(Entries supplied)
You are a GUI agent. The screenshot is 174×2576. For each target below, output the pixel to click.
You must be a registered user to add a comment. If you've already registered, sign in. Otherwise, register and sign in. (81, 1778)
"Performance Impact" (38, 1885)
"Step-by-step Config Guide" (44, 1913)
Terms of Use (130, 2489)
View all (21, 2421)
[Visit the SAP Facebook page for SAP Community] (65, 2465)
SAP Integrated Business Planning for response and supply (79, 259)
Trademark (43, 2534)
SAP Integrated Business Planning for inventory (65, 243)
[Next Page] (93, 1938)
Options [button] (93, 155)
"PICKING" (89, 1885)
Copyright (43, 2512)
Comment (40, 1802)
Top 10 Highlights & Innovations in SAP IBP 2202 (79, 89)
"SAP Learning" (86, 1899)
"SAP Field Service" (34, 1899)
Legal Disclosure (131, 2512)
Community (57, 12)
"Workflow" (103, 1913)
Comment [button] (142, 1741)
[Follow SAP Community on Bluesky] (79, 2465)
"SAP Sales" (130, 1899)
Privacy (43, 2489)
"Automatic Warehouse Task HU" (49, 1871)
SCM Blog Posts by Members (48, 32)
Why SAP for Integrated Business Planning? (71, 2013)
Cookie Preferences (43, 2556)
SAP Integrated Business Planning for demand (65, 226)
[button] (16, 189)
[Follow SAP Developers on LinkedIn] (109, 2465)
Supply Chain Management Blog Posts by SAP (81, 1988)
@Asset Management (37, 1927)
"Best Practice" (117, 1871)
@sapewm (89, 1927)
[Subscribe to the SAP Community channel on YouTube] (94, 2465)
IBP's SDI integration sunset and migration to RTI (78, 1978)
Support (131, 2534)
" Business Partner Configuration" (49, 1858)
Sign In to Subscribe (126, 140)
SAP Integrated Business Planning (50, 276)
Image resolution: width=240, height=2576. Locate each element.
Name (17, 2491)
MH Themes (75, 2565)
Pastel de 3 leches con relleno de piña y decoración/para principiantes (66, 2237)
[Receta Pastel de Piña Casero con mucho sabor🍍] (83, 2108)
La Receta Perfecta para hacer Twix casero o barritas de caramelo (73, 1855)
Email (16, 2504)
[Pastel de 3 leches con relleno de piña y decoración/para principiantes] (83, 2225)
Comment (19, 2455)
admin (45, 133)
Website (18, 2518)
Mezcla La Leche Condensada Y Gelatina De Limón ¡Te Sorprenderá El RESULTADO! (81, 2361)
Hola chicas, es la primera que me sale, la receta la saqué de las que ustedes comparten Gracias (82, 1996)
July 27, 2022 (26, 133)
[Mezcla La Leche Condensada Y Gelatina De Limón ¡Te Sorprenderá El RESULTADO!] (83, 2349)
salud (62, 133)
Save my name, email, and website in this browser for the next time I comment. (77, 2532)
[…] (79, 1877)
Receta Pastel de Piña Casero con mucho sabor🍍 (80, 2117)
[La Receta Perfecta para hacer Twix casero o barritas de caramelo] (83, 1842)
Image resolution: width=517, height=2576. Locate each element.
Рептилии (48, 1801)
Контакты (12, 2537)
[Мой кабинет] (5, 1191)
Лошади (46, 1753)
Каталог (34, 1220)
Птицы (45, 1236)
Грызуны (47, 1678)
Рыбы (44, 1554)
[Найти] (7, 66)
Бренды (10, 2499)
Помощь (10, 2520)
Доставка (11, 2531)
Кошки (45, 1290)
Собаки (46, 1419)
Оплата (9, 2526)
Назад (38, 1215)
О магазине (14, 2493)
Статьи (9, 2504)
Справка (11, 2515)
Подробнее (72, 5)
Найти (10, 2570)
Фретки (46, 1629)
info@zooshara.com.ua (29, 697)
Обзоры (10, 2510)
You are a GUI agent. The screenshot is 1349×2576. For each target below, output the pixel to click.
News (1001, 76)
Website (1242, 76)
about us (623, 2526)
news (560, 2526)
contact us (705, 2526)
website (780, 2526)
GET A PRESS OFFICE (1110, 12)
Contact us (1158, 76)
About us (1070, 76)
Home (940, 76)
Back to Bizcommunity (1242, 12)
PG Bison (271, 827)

(What to produce) From the first line to the last, transcribe the records exactly.

(Task output)
You are a GUI agent. The screenshot is 174×2576. For each target below, output the pixel to click.
You must be a registered user to add a comment. If you've already registered, sign in. Otherwise, register and sign in. (81, 1778)
"Performance Impact" (38, 1885)
"Step-by-step Config Guide" (44, 1913)
Terms of Use (130, 2489)
View all (21, 2421)
[Visit the SAP Facebook page for SAP Community] (65, 2465)
SAP Integrated Business Planning for response and supply (79, 259)
Trademark (43, 2534)
SAP Integrated Business Planning for inventory (65, 243)
[Next Page] (93, 1938)
Options [button] (93, 155)
"PICKING" (89, 1885)
Copyright (43, 2512)
Comment (40, 1802)
Top 10 Highlights & Innovations in SAP IBP 2202 (79, 89)
"SAP Learning" (86, 1899)
"SAP Field Service" (34, 1899)
Legal Disclosure (131, 2512)
Community (57, 12)
"Workflow" (103, 1913)
Comment [button] (142, 1741)
[Follow SAP Community on Bluesky] (79, 2465)
"SAP Sales" (130, 1899)
Privacy (43, 2489)
"Automatic Warehouse Task HU" (49, 1871)
SCM Blog Posts by Members (48, 32)
Why SAP for Integrated Business Planning? (71, 2013)
Cookie Preferences (43, 2556)
SAP Integrated Business Planning for demand (65, 226)
[button] (16, 189)
[Follow SAP Developers on LinkedIn] (109, 2465)
Supply Chain Management Blog Posts by SAP (81, 1988)
@Asset Management (37, 1927)
"Best Practice" (117, 1871)
@sapewm (89, 1927)
[Subscribe to the SAP Community channel on YouTube] (94, 2465)
IBP's SDI integration sunset and migration to RTI (78, 1978)
Support (131, 2534)
" Business Partner Configuration" (49, 1858)
Sign In to Subscribe (126, 140)
SAP Integrated Business Planning (50, 276)
Image resolution: width=240, height=2576. Locate each element.
Name (17, 2491)
MH Themes (75, 2565)
Pastel de 3 leches con relleno de piña y decoración/para principiantes (66, 2237)
[Receta Pastel de Piña Casero con mucho sabor🍍] (83, 2108)
La Receta Perfecta para hacer Twix casero o barritas de caramelo (73, 1855)
Email (16, 2504)
[Pastel de 3 leches con relleno de piña y decoración/para principiantes] (83, 2225)
Comment (19, 2455)
admin (45, 133)
Website (18, 2518)
Mezcla La Leche Condensada Y Gelatina De Limón ¡Te Sorprenderá El RESULTADO! (81, 2361)
Hola chicas, es la primera que me sale, la receta la saqué de las que ustedes comparten Gracias (82, 1996)
July 27, 2022 (26, 133)
[Mezcla La Leche Condensada Y Gelatina De Limón ¡Te Sorprenderá El RESULTADO!] (83, 2349)
salud (62, 133)
Save my name, email, and website in this browser for the next time I comment. (77, 2532)
[…] (79, 1877)
Receta Pastel de Piña Casero con mucho sabor🍍 (80, 2117)
[La Receta Perfecta para hacer Twix casero o barritas de caramelo] (83, 1842)
Image resolution: width=517, height=2576. Locate each element.
Рептилии (48, 1801)
Контакты (12, 2537)
[Мой кабинет] (5, 1191)
Лошади (46, 1753)
Каталог (34, 1220)
Птицы (45, 1236)
Грызуны (47, 1678)
Рыбы (44, 1554)
[Найти] (7, 66)
Бренды (10, 2499)
Помощь (10, 2520)
Доставка (11, 2531)
Кошки (45, 1290)
Собаки (46, 1419)
Оплата (9, 2526)
Назад (38, 1215)
О магазине (14, 2493)
Статьи (9, 2504)
Справка (11, 2515)
Подробнее (72, 5)
Найти (10, 2570)
Фретки (46, 1629)
info@zooshara.com.ua (29, 697)
Обзоры (10, 2510)
You are a GUI agent. The screenshot is 1349×2576. For each target below, output the pixel to click.
News (1001, 76)
Website (1242, 76)
about us (623, 2526)
news (560, 2526)
contact us (705, 2526)
website (780, 2526)
GET A PRESS OFFICE (1110, 12)
Contact us (1158, 76)
About us (1070, 76)
Home (940, 76)
Back to Bizcommunity (1242, 12)
PG Bison (271, 827)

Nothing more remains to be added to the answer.